The air at Golgotha is rich with the stench of death and rotting meat.
“Do you know,” says the voice, “how you have failed me, Leila?”
“There are so many ways,” she says. “I can’t find words for them all.”
Her ears ring with the sounds of the dripping of its blood.
“Do you know,” it asks her, soft and deadly, “how you have failed me?”
The washing machine buzzes, loudly. It wakes her. She opens her eyes. In the first moment of bleary vision, she sees something, small and hairy and horrid, skittering away.
There are scratches on her arms and legs.
Leila thinks, dizzily, It was hungry.
She goes to the beach. She sits on the sand. She looks at the sign, which warns her of an undertow. She listens to the sea.
“It’s strange,” Leila says. “I never saw how horrid and inhuman and cruel it looked, in the dream.”

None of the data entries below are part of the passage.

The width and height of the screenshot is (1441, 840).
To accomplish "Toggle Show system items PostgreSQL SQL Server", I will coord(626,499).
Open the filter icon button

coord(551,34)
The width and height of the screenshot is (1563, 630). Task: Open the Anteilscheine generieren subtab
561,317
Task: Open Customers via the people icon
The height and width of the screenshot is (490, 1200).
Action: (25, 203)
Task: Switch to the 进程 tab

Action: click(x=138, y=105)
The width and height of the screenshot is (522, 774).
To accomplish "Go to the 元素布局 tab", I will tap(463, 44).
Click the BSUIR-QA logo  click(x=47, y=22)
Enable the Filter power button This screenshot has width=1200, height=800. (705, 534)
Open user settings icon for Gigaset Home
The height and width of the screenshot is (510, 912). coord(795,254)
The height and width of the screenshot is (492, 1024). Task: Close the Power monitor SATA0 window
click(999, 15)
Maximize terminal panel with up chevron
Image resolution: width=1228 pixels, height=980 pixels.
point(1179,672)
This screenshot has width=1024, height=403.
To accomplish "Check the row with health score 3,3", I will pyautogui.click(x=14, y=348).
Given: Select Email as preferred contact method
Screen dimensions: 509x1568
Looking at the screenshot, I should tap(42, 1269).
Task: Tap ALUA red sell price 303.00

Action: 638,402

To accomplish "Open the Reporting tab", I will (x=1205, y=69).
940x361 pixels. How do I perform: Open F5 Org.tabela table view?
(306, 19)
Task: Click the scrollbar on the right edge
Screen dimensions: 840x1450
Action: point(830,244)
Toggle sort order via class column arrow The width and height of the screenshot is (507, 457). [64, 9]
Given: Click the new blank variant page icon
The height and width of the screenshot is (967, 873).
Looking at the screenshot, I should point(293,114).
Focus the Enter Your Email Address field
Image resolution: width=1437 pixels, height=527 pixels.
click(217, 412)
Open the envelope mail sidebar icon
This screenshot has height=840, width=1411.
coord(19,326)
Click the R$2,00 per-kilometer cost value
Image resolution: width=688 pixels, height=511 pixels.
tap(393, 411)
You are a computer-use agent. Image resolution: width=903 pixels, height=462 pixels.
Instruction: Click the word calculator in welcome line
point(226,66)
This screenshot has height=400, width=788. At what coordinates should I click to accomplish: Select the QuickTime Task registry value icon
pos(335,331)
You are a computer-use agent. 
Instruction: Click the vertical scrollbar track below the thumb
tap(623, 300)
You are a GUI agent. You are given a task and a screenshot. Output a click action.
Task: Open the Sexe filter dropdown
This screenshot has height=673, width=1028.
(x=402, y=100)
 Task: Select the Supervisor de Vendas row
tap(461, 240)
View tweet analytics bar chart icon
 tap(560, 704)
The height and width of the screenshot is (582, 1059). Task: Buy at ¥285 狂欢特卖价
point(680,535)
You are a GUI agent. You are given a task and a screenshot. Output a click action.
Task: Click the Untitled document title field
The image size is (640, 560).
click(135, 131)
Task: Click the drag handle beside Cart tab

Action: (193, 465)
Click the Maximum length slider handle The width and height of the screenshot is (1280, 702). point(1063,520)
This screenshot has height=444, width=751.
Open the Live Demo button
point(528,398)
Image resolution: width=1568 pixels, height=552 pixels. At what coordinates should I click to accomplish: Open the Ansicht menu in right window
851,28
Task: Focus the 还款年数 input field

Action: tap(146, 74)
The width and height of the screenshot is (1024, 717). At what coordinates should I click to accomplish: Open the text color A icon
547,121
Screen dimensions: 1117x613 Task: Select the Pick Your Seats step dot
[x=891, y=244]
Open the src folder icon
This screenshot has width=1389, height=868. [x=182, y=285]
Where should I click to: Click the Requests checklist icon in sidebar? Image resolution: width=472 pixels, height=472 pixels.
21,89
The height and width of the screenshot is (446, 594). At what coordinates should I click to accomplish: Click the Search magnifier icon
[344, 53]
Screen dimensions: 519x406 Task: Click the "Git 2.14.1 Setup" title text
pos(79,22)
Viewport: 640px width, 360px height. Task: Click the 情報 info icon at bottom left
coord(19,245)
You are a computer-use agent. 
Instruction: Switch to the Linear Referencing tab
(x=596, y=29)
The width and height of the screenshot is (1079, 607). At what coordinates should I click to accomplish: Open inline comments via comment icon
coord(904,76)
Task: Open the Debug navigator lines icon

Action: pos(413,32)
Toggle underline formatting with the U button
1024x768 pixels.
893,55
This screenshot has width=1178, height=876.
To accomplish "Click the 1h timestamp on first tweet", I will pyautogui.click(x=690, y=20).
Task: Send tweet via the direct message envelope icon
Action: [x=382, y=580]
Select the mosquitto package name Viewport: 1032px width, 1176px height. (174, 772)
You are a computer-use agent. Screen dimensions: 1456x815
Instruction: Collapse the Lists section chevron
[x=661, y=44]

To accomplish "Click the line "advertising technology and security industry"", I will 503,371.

She stands up. There’s a curious indifference to her, like a puppet on strings.
“It shouldn’t matter,” she says. “It shouldn’t matter how it judges me.”
She looks down at her hands.
“But I’ve failed it,” she says. And she walks into the sea.
Contemners impose judgment to divide their prey from the pack.
It is March 17, 2004. Leila’s lungs are full of water.
There’s a crashing and a roaring and a tumult. There’s blue and violet and rose, and she finds herself rising, dredged to a rock by a mer-nymph in long and unconcealing silks.
“It’s not Jesus,” says the oceanid. Her voice is matter-of-fact and routine, as if Leila is the eighth person she’s had to explain this to this month.
“I know,” Leila says.
The oceanid blinks. “Oh. That’s good, then.”
“It’s something horrible,” Leila says. “But I can feel its judgment in me. I’m not even human any more.”
The oceanid shrugs. “It’s okay to dive back in,” she says. “Most people do. But I’ll only fish you out the once.”
In the distance, water pounds against the shore.